2. Komfortable Aufbewahrungskappen, Dringlichkeit
Die Lagerbestände wurden Ende März laut EIA-Bericht „Short-Term Energy Outlook: Natural gas, May 12, 2026 “ auf 1.908 Milliarden Kubikfuß geschätzt, was etwa 4 % über dem Fünfjahresdurchschnitt liegt. Dies garantiert zwar keine niedrigeren Preise, verringert aber die Toleranz des Marktes gegenüber einem anhaltenden Winteraufschlag.

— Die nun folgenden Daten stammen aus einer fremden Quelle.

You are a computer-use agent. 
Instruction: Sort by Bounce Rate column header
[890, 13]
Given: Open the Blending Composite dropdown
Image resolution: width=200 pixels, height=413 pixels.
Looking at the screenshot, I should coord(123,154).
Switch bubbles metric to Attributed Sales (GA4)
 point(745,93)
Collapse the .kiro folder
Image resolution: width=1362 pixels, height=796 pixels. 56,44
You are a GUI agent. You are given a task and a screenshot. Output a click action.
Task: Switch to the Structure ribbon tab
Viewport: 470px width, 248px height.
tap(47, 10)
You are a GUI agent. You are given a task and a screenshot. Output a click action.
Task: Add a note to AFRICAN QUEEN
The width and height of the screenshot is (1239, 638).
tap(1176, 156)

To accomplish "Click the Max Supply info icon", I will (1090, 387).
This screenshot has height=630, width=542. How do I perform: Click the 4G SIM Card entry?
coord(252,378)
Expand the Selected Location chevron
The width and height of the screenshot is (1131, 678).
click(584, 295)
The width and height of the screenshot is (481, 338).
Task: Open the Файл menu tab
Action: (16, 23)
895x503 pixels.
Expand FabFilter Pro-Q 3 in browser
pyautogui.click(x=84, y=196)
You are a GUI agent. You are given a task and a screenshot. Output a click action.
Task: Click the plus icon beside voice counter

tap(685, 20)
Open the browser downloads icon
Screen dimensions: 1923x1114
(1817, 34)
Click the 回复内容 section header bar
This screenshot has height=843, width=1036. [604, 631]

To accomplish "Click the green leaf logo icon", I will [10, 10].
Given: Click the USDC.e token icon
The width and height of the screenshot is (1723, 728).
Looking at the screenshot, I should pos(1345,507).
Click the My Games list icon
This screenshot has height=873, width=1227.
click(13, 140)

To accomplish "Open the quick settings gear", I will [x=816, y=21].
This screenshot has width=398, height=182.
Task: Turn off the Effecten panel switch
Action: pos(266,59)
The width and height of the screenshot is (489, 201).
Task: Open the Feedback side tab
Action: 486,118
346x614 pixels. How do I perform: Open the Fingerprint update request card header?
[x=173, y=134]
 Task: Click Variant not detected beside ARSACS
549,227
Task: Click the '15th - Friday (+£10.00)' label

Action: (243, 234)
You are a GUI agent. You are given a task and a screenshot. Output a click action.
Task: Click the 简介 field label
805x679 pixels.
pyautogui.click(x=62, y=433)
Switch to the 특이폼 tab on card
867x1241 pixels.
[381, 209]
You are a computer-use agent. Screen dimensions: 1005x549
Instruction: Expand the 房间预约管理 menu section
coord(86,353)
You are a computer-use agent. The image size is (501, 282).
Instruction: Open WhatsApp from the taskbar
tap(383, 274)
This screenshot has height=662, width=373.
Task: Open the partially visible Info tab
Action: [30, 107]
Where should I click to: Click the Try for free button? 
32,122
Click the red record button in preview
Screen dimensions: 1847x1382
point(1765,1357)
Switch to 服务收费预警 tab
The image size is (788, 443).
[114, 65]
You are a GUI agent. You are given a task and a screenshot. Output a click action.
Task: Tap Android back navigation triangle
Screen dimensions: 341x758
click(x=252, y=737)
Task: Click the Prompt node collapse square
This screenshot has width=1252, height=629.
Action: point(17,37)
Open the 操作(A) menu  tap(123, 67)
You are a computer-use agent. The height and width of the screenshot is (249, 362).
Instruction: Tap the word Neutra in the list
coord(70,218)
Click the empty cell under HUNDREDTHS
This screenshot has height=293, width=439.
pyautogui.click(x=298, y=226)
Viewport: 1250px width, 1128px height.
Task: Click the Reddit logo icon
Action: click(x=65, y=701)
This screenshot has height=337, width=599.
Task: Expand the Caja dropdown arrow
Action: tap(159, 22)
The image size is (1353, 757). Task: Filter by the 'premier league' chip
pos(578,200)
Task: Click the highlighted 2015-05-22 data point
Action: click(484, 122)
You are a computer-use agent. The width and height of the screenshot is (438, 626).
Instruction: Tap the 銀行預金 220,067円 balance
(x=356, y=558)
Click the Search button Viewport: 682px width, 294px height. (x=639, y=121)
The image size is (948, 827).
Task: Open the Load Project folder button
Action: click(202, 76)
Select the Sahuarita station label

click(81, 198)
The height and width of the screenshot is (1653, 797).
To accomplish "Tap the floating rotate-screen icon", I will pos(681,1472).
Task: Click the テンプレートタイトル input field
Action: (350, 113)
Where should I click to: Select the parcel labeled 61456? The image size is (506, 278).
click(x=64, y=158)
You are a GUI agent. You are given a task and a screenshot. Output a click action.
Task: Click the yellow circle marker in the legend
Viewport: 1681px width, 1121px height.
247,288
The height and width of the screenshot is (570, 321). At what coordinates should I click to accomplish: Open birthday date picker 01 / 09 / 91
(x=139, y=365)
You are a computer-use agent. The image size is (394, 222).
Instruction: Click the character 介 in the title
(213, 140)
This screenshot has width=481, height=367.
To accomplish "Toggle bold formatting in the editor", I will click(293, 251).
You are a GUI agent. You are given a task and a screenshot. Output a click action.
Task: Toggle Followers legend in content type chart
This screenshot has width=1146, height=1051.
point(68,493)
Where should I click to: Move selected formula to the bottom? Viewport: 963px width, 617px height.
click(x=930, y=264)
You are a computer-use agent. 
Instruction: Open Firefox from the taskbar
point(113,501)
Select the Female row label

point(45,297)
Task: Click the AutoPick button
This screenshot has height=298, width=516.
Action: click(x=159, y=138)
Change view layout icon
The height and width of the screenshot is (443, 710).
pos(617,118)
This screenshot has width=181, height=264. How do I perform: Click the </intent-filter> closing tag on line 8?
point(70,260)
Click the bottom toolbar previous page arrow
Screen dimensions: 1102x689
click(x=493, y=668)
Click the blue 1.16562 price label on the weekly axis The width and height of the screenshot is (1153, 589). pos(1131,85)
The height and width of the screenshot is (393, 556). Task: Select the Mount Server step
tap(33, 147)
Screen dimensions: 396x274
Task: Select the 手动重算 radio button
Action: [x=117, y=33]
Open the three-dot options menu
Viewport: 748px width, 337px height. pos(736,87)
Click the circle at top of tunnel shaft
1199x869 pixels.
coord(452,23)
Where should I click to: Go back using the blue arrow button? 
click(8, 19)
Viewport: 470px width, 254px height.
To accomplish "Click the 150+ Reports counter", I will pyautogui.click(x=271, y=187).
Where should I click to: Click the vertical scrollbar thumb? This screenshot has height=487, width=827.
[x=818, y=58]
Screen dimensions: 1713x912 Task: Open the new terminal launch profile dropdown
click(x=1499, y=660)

3. Wetterbedingte Faktoren können die Preise schneller senken, als fundamentale Maßnahmen Abhilfe schaffen können.
Gaspreise reagieren oft deutlich schneller auf Wettereinflüsse als auf strukturelle Nachfrageänderungen. Ein plötzlicher Umschwung von Kälte zu Milde kann eine kurzfristige Preissteigerung zunichtemachen, selbst wenn die langfristigen Aussichten für LNG weiterhin bestehen.
4. Eine schnellere Normalisierung des globalen LNG-Marktes würde die positive Exportthese beeinträchtigen.
Obwohl die Zusammenfassung des IEA-Gasmarktberichts für das zweite Quartal 2026 derzeit hinsichtlich der globalen Angebotsknappheit positiv ausfällt, würden ein saubererer Reparatur- und Wiederanlaufpfad im Nahen Osten oder ein schnellerer globaler Angebotszuwachs die US-Exportarbitrage verringern und die inländische Unterstützung reduzieren.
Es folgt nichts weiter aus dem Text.